Baghdad bombings target Shia funeral

At least 65 people killed after three explosion strike near funeral tent in Sadr City neighbourhood of Iraqi capital.

Baghdad bombings
The first explosion set several nearby cars on fire, sending a towering plume of thick black smoke over the city [AFP]

At least 65 people have been killed in car bombings targeting a funeral in the Iraqi capital, officials said.

Police said a first car bomb went off near a funeral tent for a Shia man in the Baghdad neighbourhood of Sadr City on Saturday afternoon.

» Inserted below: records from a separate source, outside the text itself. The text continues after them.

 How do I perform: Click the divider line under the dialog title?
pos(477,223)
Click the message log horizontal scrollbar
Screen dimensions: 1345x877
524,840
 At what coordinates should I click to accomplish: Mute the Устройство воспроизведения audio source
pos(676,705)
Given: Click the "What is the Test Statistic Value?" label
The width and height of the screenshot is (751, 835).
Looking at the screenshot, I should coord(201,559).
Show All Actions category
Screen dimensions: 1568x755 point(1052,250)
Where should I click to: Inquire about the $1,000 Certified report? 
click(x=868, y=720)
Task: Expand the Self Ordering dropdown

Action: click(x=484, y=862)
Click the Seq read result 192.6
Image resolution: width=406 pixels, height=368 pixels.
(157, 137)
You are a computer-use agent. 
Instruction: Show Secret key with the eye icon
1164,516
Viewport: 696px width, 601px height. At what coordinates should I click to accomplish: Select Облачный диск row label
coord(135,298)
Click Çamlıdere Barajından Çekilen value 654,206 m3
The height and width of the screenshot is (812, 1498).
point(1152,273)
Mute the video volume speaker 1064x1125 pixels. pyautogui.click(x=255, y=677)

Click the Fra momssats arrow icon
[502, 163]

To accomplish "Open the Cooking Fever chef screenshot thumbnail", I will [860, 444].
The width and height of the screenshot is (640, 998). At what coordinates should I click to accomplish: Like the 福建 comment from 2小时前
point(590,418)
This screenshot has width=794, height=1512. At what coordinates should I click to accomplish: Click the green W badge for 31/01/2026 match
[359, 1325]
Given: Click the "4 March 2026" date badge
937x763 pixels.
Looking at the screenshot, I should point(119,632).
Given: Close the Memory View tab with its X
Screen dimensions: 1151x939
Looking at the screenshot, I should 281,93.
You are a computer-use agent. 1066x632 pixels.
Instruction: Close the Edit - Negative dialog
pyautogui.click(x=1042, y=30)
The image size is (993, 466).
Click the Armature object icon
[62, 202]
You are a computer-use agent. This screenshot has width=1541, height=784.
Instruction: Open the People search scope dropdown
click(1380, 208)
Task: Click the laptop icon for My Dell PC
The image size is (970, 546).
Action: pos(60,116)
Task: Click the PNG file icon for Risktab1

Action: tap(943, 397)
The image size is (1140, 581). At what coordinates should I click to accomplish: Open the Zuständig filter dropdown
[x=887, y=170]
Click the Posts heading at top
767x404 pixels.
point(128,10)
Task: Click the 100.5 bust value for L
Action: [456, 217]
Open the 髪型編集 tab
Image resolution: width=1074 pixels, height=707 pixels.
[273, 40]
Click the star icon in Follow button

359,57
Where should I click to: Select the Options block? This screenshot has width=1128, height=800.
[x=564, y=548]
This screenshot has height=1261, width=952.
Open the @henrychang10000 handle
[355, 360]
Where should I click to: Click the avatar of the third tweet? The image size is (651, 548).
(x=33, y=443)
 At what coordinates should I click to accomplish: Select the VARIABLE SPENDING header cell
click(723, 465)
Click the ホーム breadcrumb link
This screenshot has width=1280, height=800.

A suicide bomber driving a car then blew himself up near the tent, and a third explosion came as police, ambulances and firefighters were gathering at the scene.

The officials said women and children were among the dead, and that at least 60 people were wounded.

The first explosion set several nearby cars on fire, sending a towering plume of thick black smoke over the city.

Earlier in the day a suicide assault on a police headquarters and other attacks in northern Iraq killed 11 members of the security forces.

Police officials said four suicide bombers stormed a headquarters for police commandos in the city of Beiji, killing seven policemen and wounding 21 others.

Guards killed one suicide bomber while the three other bombers were able to set off their explosive belts inside the compound, they said.

Beiji, a centre for oil refining, is 250km north of Baghdad.

Soldiers killed

In other violence, gunmen shot and killed two prison guards after storming their houses in a village near the city of Mosul early on Saturday.

Also in Mosul, two soldiers were killed and four others were wounded when a roadside bomb struck their convoy.

Saturday’s violence comes as voters in the northern Kurdish autonomous region cast ballots in local elections for the Kurdistan Regional Government’s 111-seat legislature.

Iraqi Kurds are looking to bolster their autonomy while insulating their increasingly prosperous enclave from the growing violence roiling the rest of the country.

Violence has surged this year to levels not seen since 2008, when Iraq was emerging from a sectarian conflict that peaked in 2006-2007 and killed thousands of people.

With the latest incidents, more than 500 people have been killed so far this month and more than 4,300 since the beginning of the year, according to AFP news agency figures based on security and medical sources.